Dataset entries:
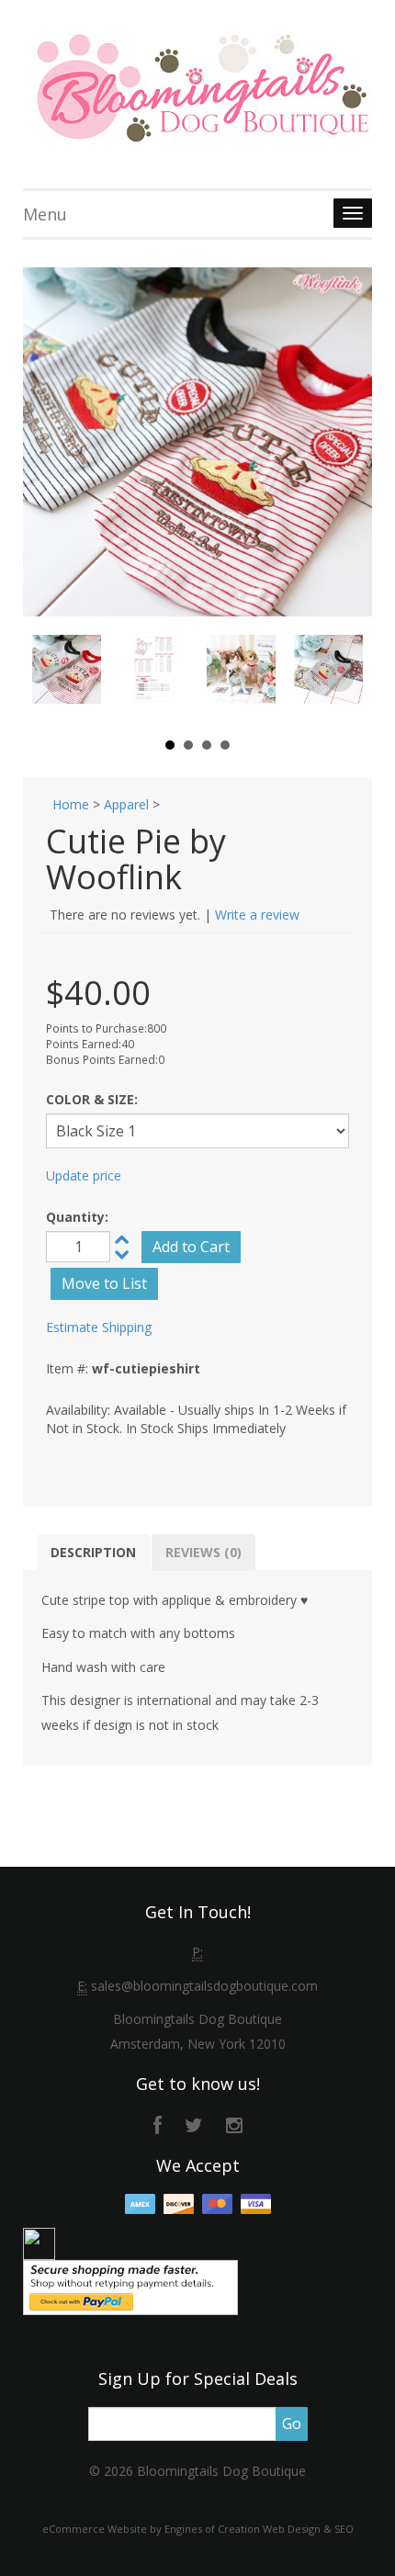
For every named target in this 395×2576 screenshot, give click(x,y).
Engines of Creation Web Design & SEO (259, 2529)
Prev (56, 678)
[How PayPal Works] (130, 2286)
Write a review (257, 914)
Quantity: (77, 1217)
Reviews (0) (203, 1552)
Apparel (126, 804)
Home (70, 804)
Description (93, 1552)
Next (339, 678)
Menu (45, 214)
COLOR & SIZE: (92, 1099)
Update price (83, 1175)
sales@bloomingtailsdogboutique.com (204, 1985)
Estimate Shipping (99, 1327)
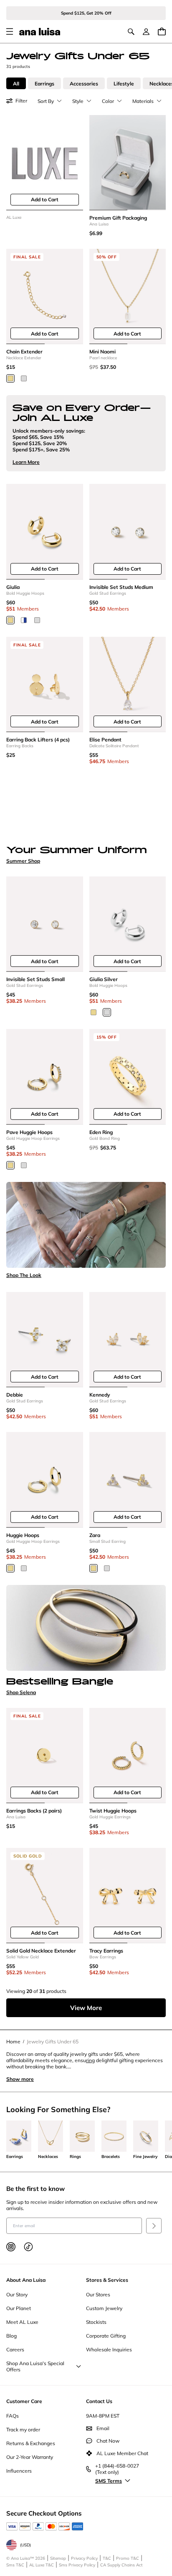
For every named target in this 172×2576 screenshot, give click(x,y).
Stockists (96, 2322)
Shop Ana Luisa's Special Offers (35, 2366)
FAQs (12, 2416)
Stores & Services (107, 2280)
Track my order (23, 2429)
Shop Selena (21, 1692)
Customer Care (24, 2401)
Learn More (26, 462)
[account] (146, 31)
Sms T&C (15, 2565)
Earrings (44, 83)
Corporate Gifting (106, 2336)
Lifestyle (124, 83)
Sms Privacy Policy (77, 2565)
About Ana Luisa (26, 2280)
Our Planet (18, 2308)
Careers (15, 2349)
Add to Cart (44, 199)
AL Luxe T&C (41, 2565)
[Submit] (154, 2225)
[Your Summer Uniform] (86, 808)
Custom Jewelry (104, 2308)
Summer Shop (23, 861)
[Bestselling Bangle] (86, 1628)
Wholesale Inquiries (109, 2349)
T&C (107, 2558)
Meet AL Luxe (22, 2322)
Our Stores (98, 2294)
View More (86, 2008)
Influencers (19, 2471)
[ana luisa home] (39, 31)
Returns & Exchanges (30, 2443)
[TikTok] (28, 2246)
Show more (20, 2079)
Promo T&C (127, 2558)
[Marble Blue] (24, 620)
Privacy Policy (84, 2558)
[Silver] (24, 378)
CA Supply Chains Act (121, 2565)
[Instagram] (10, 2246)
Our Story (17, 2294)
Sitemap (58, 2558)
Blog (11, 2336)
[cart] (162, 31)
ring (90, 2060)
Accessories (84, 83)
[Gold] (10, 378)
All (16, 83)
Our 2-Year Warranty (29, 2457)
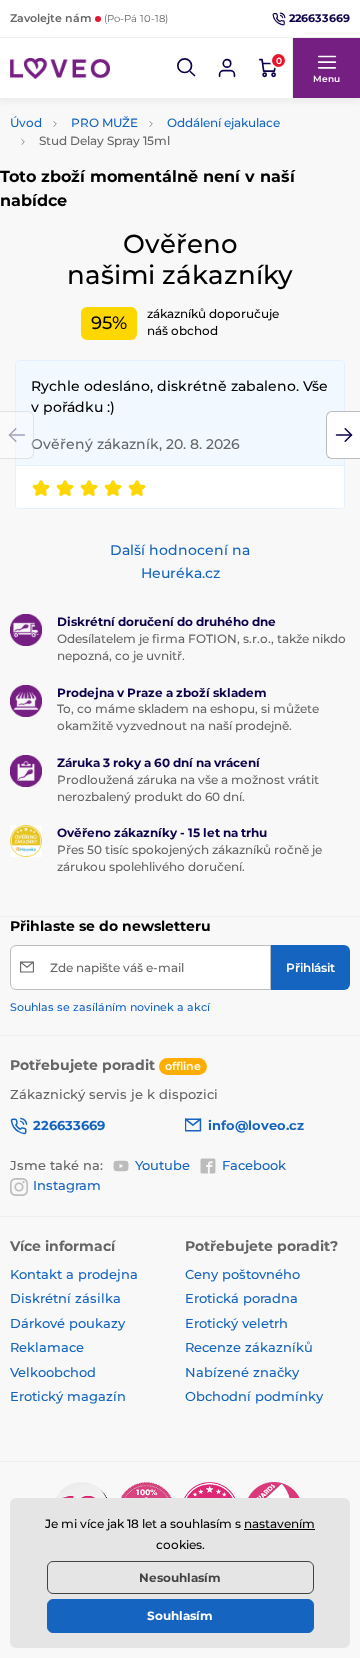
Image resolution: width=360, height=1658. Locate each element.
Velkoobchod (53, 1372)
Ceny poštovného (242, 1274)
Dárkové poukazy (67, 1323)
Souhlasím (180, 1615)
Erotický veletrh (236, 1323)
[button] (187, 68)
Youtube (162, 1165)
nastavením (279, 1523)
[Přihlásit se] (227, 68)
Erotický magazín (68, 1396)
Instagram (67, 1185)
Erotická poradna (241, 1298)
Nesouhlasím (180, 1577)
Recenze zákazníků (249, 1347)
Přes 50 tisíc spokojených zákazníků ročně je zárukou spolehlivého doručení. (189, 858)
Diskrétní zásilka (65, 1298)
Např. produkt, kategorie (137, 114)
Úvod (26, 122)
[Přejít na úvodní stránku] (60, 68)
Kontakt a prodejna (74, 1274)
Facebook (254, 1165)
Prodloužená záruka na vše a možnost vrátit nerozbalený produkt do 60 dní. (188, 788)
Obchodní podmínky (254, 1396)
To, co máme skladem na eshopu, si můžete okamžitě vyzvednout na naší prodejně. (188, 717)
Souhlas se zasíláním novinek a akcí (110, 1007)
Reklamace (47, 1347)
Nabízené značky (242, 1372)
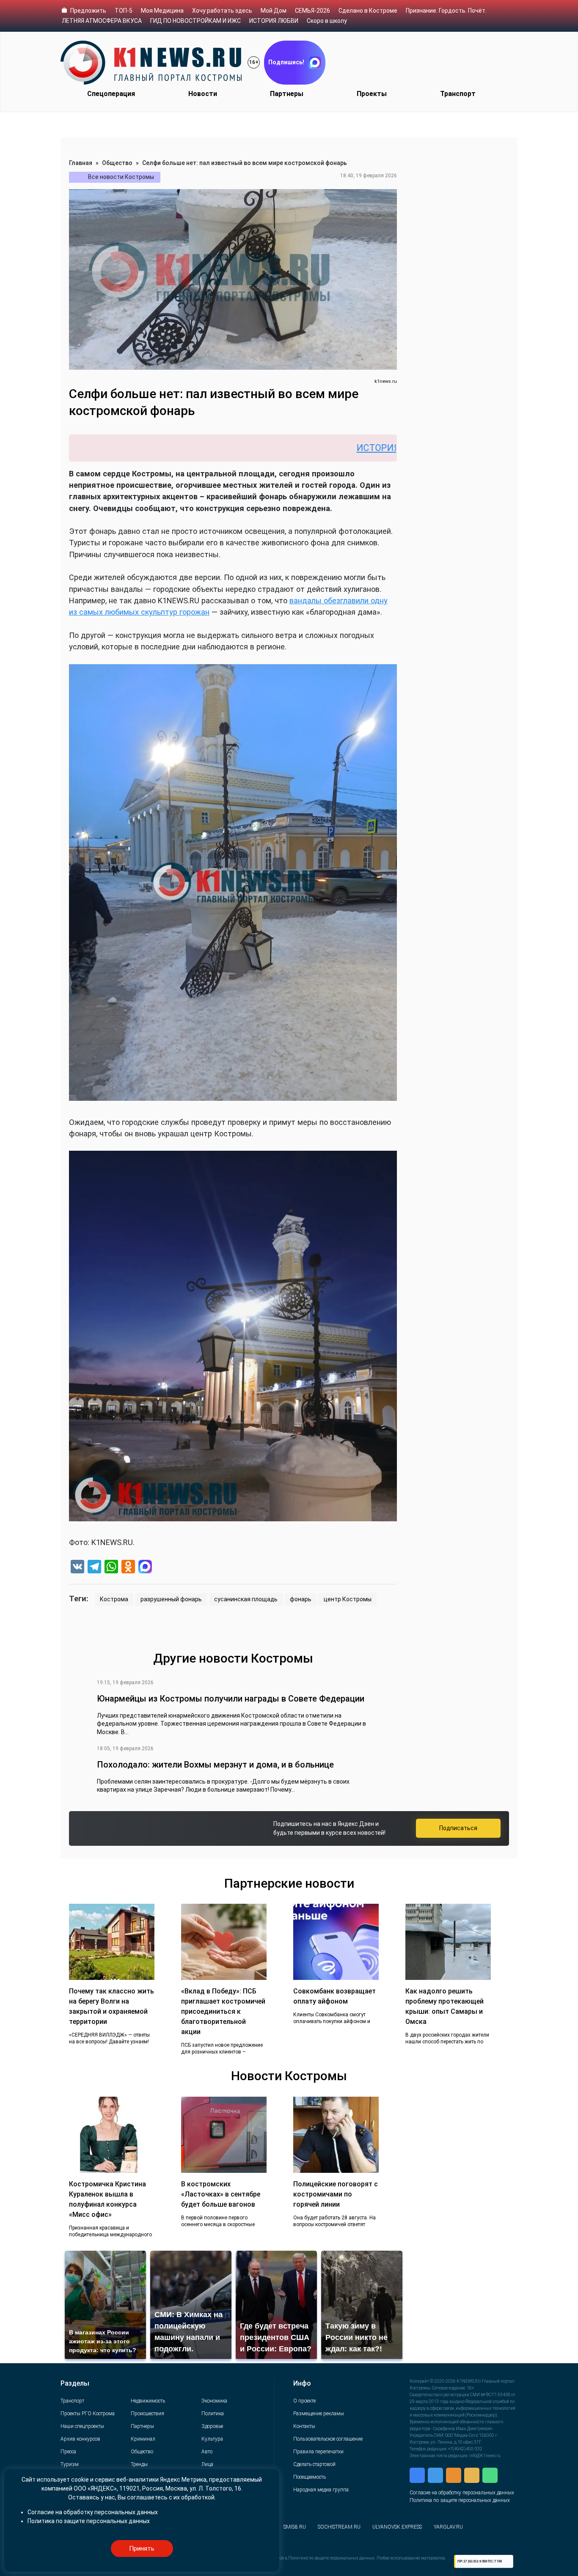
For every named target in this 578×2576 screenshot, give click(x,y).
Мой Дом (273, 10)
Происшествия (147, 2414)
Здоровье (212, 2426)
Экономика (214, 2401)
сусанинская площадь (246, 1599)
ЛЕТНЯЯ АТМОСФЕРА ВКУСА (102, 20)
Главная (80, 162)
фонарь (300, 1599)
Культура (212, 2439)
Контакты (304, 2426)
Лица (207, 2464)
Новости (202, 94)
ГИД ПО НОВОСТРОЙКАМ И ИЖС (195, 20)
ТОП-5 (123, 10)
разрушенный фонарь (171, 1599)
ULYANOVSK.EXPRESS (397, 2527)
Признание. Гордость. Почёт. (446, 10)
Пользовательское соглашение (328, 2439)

**What is being asked**
Retype, exactly and only, the lines from the one containing "[Přejít na úvodní stránku] (60, 68)" through the end of the entries, both ends included, and omit all pictures.

**Written solution**
[Přejít na úvodní stránku] (60, 68)
Kontakt a prodejna (74, 1274)
Facebook (254, 1165)
Prodloužená záruka na vše a možnost vrátit nerozbalený produkt do 60 dní. (188, 788)
Obchodní podmínky (254, 1396)
To, co máme skladem na eshopu, si můžete okamžitě vyzvednout na naší prodejně. (188, 717)
Souhlas se zasíláním novinek a akcí (110, 1007)
Reklamace (47, 1347)
Nabízené značky (242, 1372)
For every named target in this 578×2576 screenshot, give click(x,y).
Мой Дом (273, 10)
Происшествия (147, 2414)
Здоровье (212, 2426)
Экономика (214, 2401)
сусанинская площадь (246, 1599)
ЛЕТНЯЯ АТМОСФЕРА ВКУСА (102, 20)
Главная (80, 162)
фонарь (300, 1599)
Культура (212, 2439)
Контакты (304, 2426)
Лица (207, 2464)
Новости (202, 94)
ГИД ПО НОВОСТРОЙКАМ И ИЖС (195, 20)
ТОП-5 (123, 10)
разрушенный фонарь (171, 1599)
ULYANOVSK.EXPRESS (397, 2527)
Признание. Гордость. Почёт. (446, 10)
Пользовательское соглашение (328, 2439)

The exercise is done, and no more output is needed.